Starting in 2010 and for the following four years, CB Insights failed to get any sort of data network effect going. But then, things changed.
We have been in love with the idea of the data flywheel since we started CB Insights.
The data flywheel is the idea that more users get you more data which lets you build better algorithms and ultimately a better product to get more users. Rinse & repeat.
It is more commonly known as data network effects.
Andreessen Horowitz’s Alex Rampell refers to these activities as writing to the database (submitting) and reading from the database (consuming) and states “The reads become disproportionately more valuable as more people are using a central repository of data.”
We always knew that data network effects were good. Unfortunately, and is often the case, knowing is easier than doing.
We have no idea what we’re doing
Starting in 2010 and for the next 4 years, we failed to get any sort of data network effect going.
We contacted hundreds of VCs, private equity firms, and corporate development teams and asked them to submit their data, all while talking about our great platform and all the benefits it’d have for them.
We reached out to thousands of startups asking them to do the same.
And the reaction was an overwhelming, deafening silence.
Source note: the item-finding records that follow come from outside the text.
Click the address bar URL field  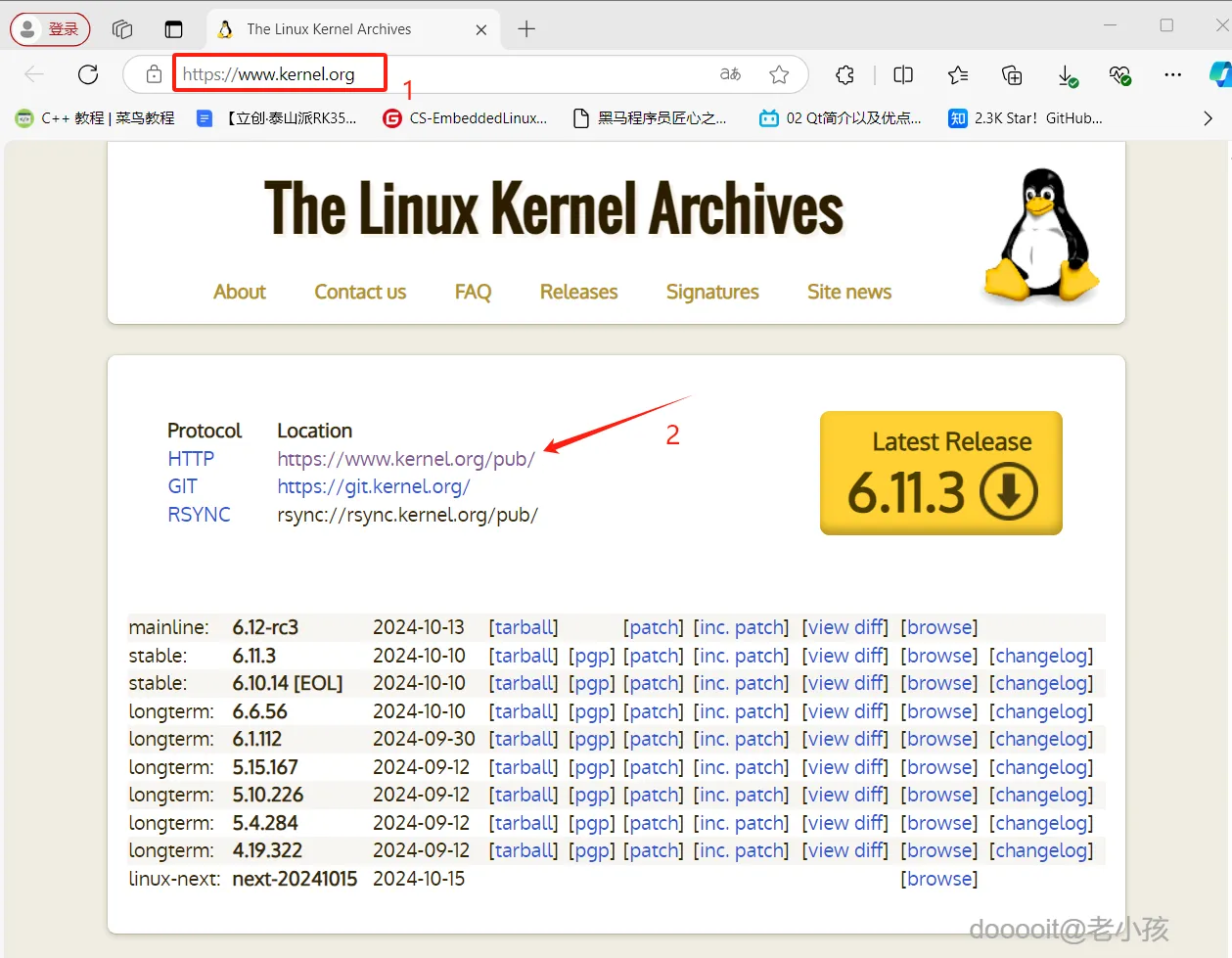pos(440,74)
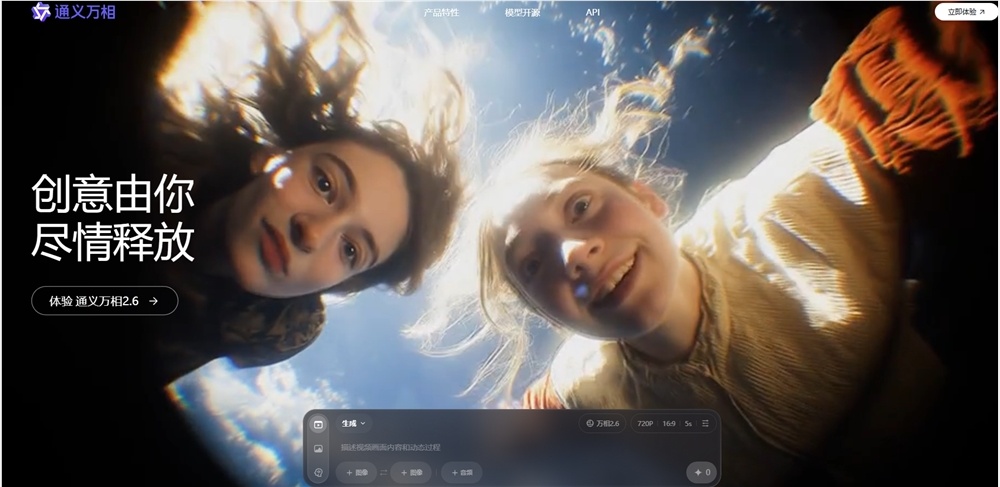The width and height of the screenshot is (1000, 487).
Task: Select the video generation mode icon
Action: (x=319, y=424)
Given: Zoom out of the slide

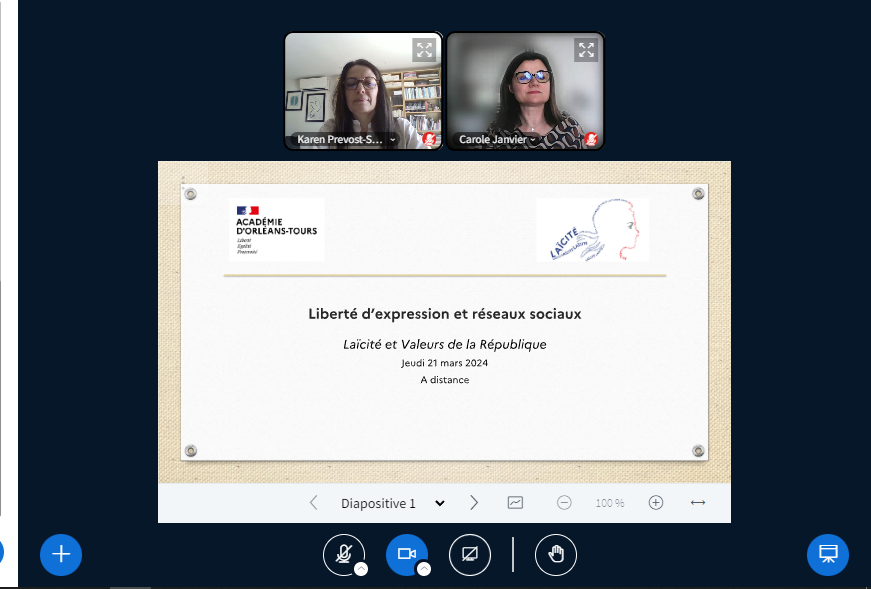Looking at the screenshot, I should pyautogui.click(x=566, y=503).
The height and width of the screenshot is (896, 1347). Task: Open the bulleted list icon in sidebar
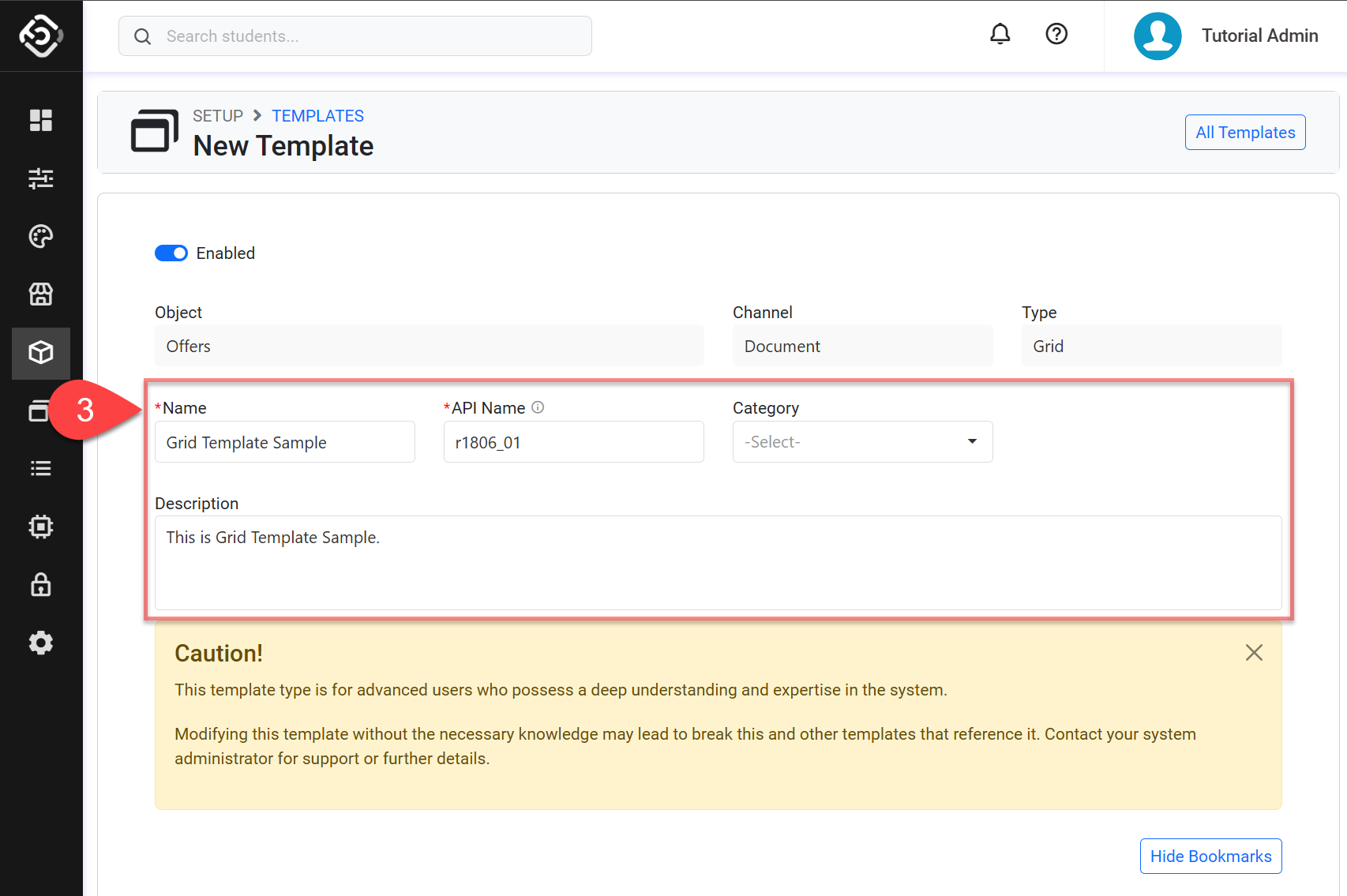point(41,469)
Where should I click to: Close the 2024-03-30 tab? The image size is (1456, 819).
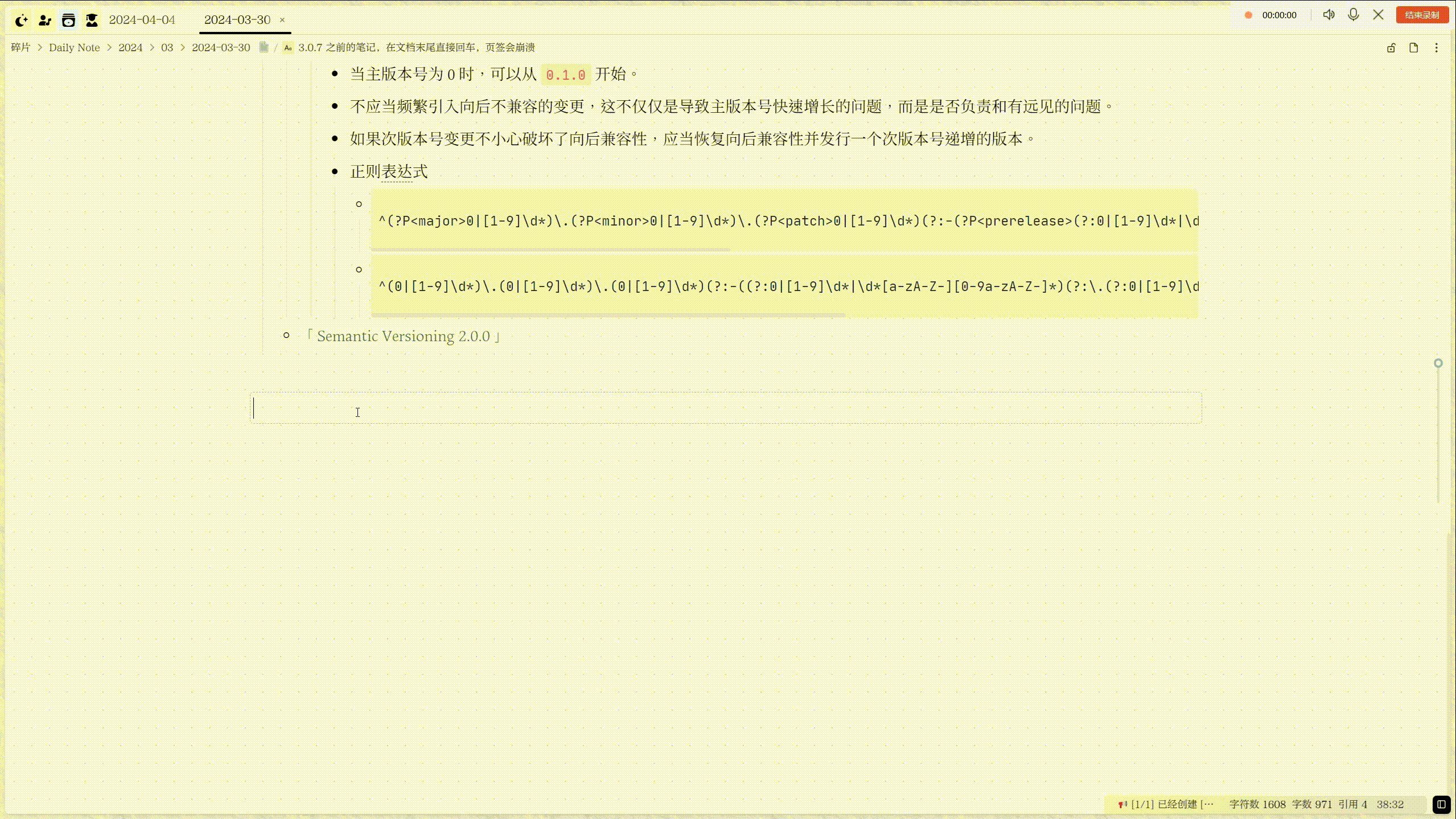(282, 20)
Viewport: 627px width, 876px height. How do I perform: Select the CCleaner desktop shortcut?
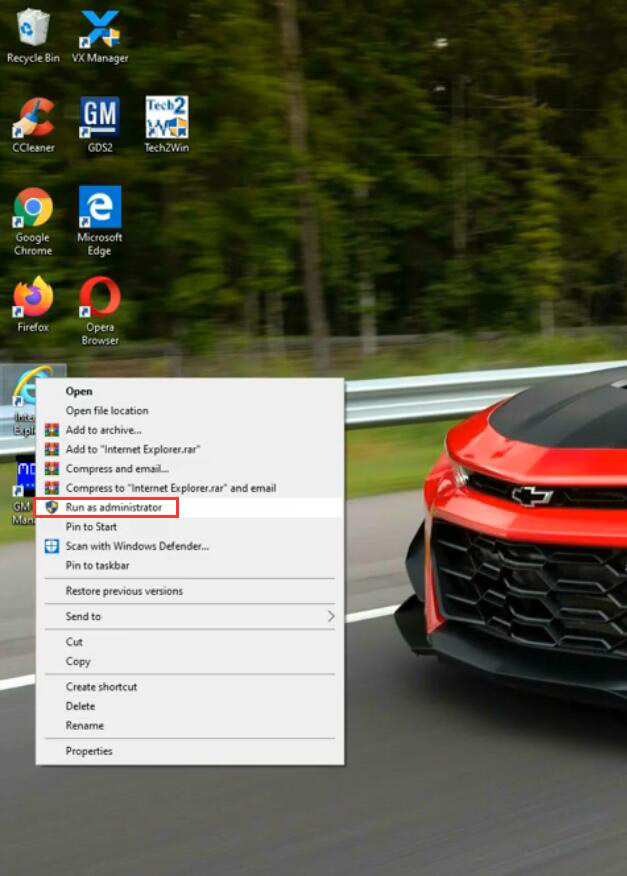click(33, 120)
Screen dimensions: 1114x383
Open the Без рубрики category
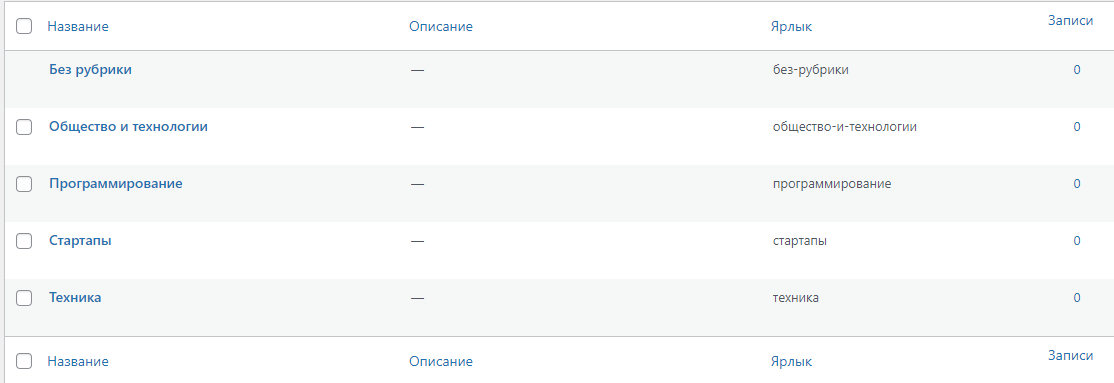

We spent countless hours making the process of submitting data easier, faster, and less painful.
Given our sheer inability to get any sort of network effect going, we turned our attention almost exclusively to building machine learning software to algorithmically extract structured data from unstructured sources. We dubbed it The Cruncher, and with a high degree of confidence, we can say it’s the industry’s best product for algorithmic extraction of data from unstructured sources. This technology helps us extract data more quickly and more efficiently than anyone else in our space. (Just look at the large offshore operations / bloated headcount others in the data space have for proof).
So given the success of The Cruncher and our utter lack of success getting data network effects going, our data was 95% algorithmically extracted from 2010 to 2014.
All that outreach and effort and a measly 5% came from data submissions.
And then the flywheel started turning. What?!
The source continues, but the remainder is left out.